Démarche de négociants. « L'exploitation des centres de transfert et des centres de tri nous permet de nous inscrire pleinement dans les schémas de traitement en orientant en amont les destinations finales de déchets selon qu'ils relèvent de l'enfouissement, de l'incinération ou du recyclage », explique Jean-Pierre Hubert. « Nous sommes capables d'apporter des solutions adaptées et ciblées aux différents problèmes posés par la manutention, l'évacuation et le traitement spécifique de tout type de déchet », poursuit le responsable. Une démarche de négociants en déchets qui a conduit Ourry à conclure des accords avec des exploitants du type Lyonnaise des Eaux ou Vivendi. « Ces deux grands groupes, et leurs filiales respectives, sont à la fois mes clients et mes partenaires. Nous participons à l'exploitation de certains centres de transit. Nous mettons à leur disposition des moyens logistiques, tels que des procédés d'évacuation ».

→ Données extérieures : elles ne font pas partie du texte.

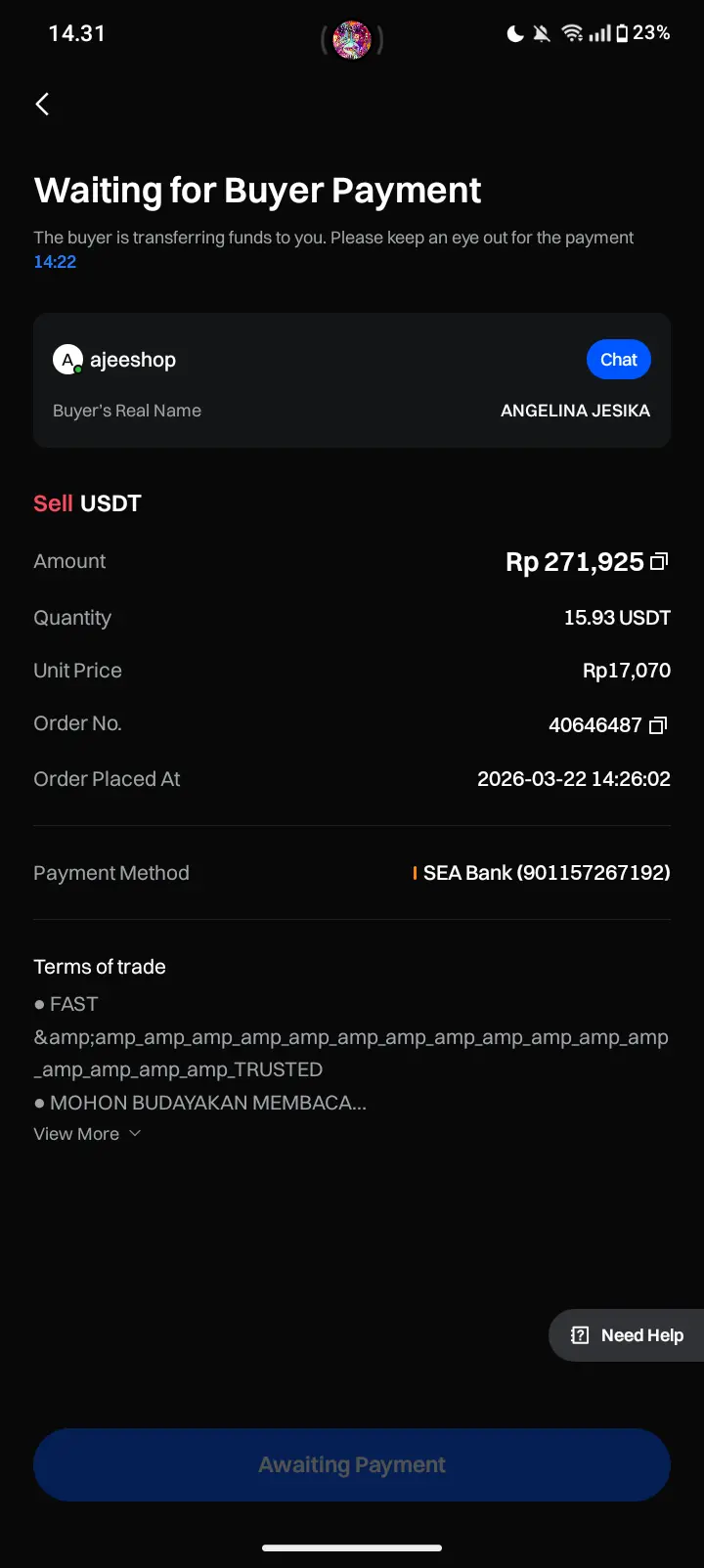Copy the Rp 271,925 amount
The height and width of the screenshot is (1568, 704).
pyautogui.click(x=659, y=562)
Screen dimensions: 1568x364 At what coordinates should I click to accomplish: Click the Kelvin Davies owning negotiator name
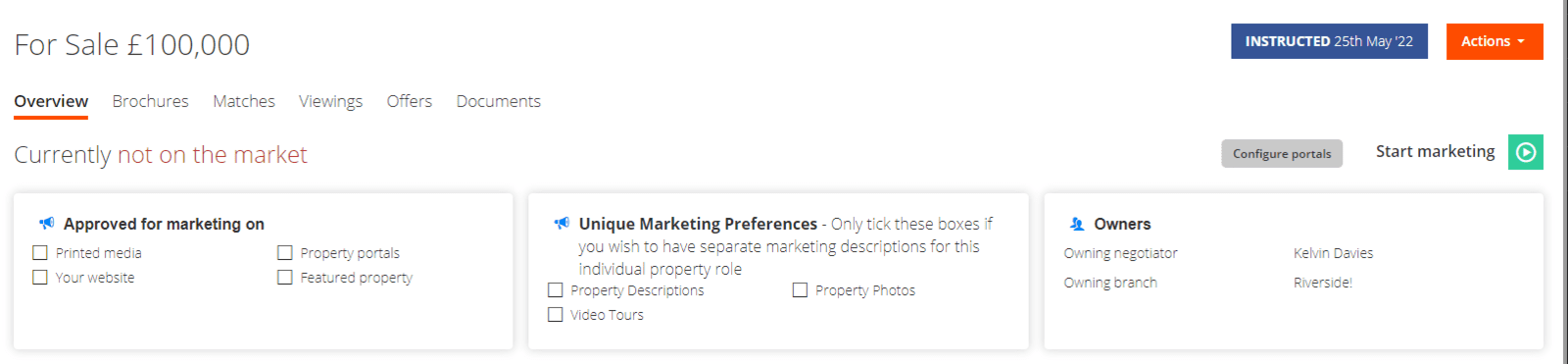pyautogui.click(x=1333, y=253)
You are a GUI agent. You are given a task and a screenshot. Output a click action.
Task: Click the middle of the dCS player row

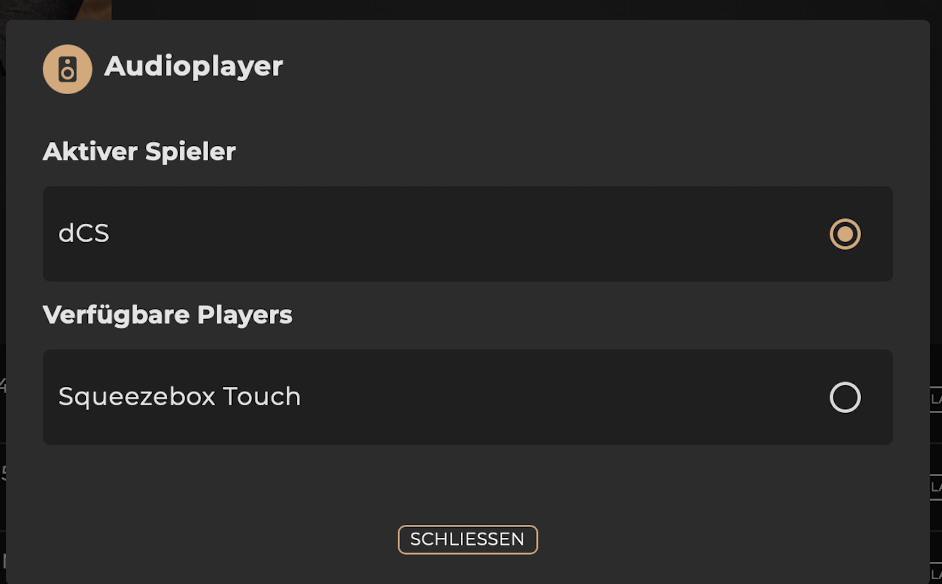click(x=467, y=234)
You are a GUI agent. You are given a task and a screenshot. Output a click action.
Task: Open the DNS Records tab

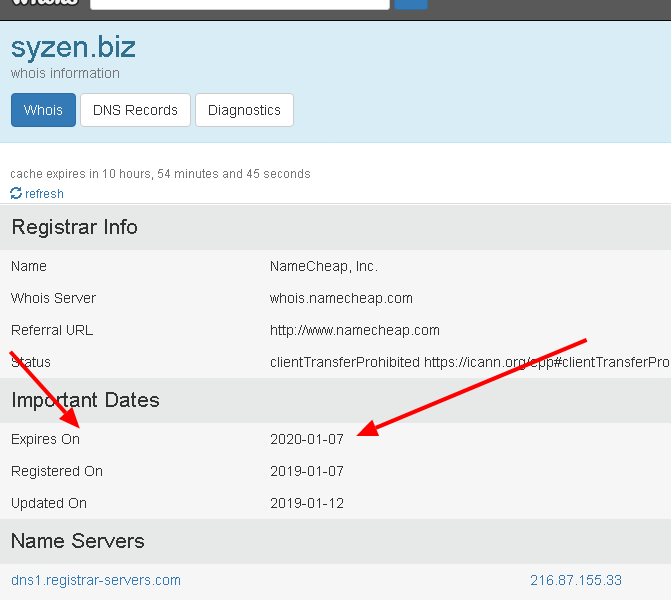(135, 110)
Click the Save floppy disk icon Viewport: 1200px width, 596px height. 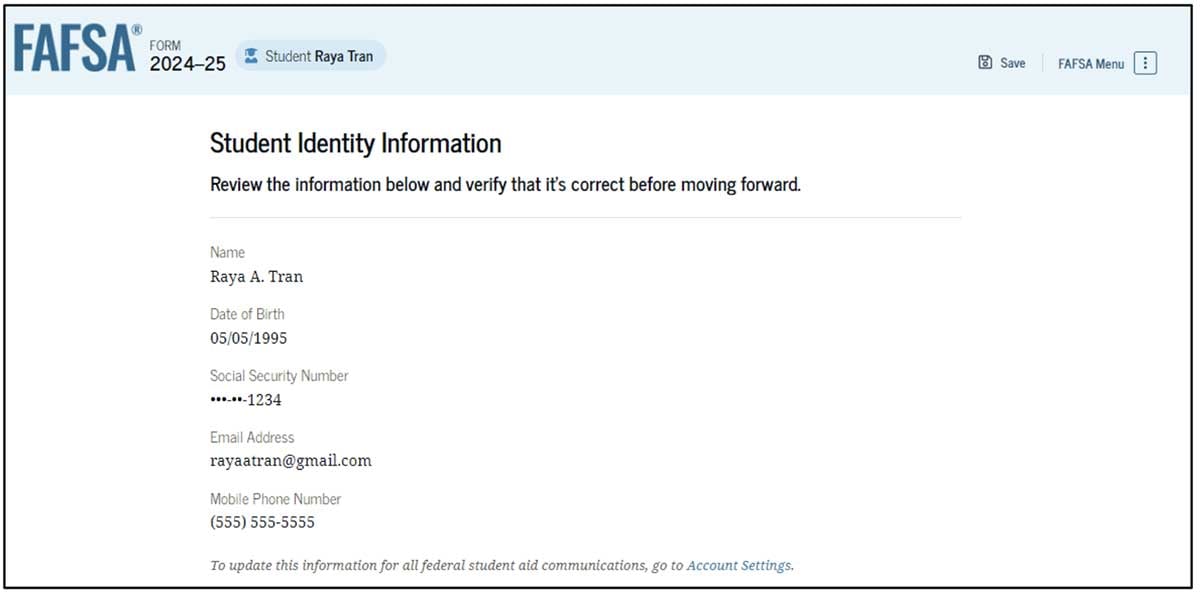[x=985, y=63]
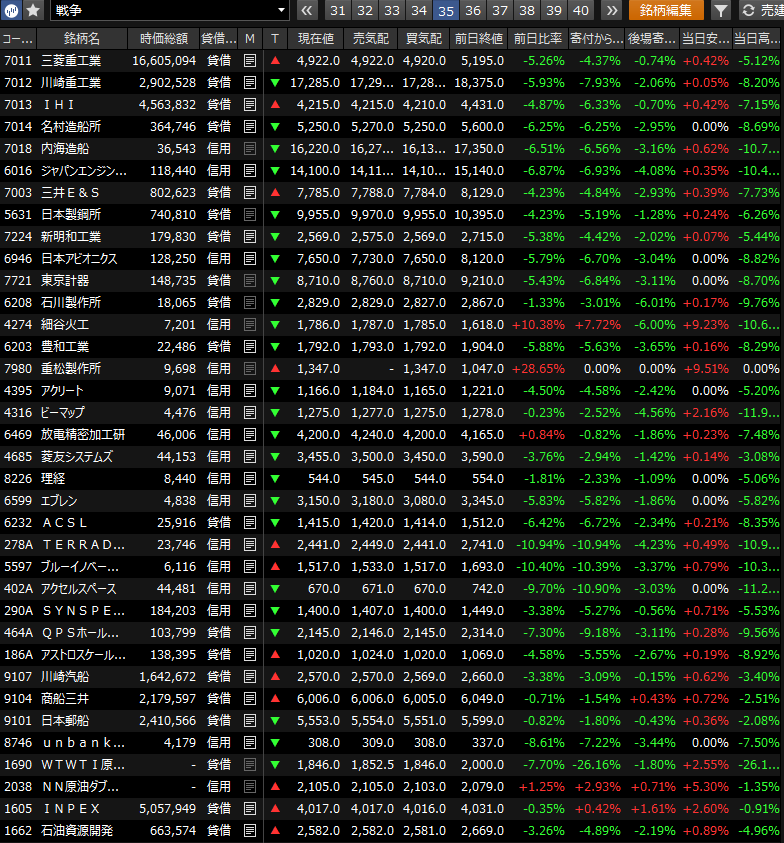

Analyse en temps réel. Autre corde à l'arc de Ourry, la collecte des encombrants de la capitale est assurée, depuis l'an dernier, par sa filiale EPES (Entreprise parisienne d'entreposage et de services). 35 000 à 40 000 tonnes de vieux appareils électroménagers et autres mobiliers usagés sont ainsi collectés chaque année. Les produits sont acheminés, par bennes à ordures ménagères, vers des stations de transit ou des sites de transfert. Vidés dans des fosses, les détritus repartent ensuite vers des lieux de traitement (incinération ou décharge). Cette activité implique 40 personnes et 13 camions dont deux bennes à ordures ménagères qui assurent le ramassage quotidien des encombrants tout en assurant le nettoyage simultané des 30 points de collecte. Un dispositif de pesée avec un outil informatique embarqué permet d'optimiser le service. Au retour des bennes, les données sont ainsi transférées sur le système informatique « maison ». « Nous adaptons en permanence la collecte en optimisant les affectations des moyens logistiques et en procédant au contrôle opérationnel des mouvements de véhicules. Ce système, qui fonctionne depuis 15 ans, assure une traçabilité des produits transportés ».

Situation financière
Ourry revient de loin

Ourry a terminé l'année 1998 sur un chiffre d'affaires de 160 MF en présentant pour la première fois depuis deux ans un résultat positif. L'an dernier, l'entreprise parvenait difficilement à l'équilibre financier tandis qu'en 1996, elle affichait une perte nette de 800 000 F. Par ailleurs, depuis trois ans, le chiffre d'affaires de la société était en régression. En 1996, il s'élevait à 120 MF. « Cette baisse d'activité s'explique par l'évolution que connaît notre métier. Les décharges disparaissent progressivement. En amont, les industriels mettent en place un tri sélectif, ce qui entraîne une diminution des volumes. Un phénomène amplifié par une réglementation nationale qui les contraint à produire moins de déchets. Parallèlement, des usines d'incinération, installées au plus près des villes, ont modifié la donne avec une diminution des opérations de transport », avance Jean-Pierre Hubert. Autre explication : l'interdiction de toute importation de déchets sur le territoire national, décidée en 1992 par Ségolène Royal alors ministre de l'Environnement, a porté un coup dur à l'entreprise qui réalisait un important chiffre d'affaires en direction de l'Allemagne. Enfin, le décès de Yann Bader, le créateur d'Ourry, a entraîné une restructuration de l'entreprise, aujourd'hui achevée.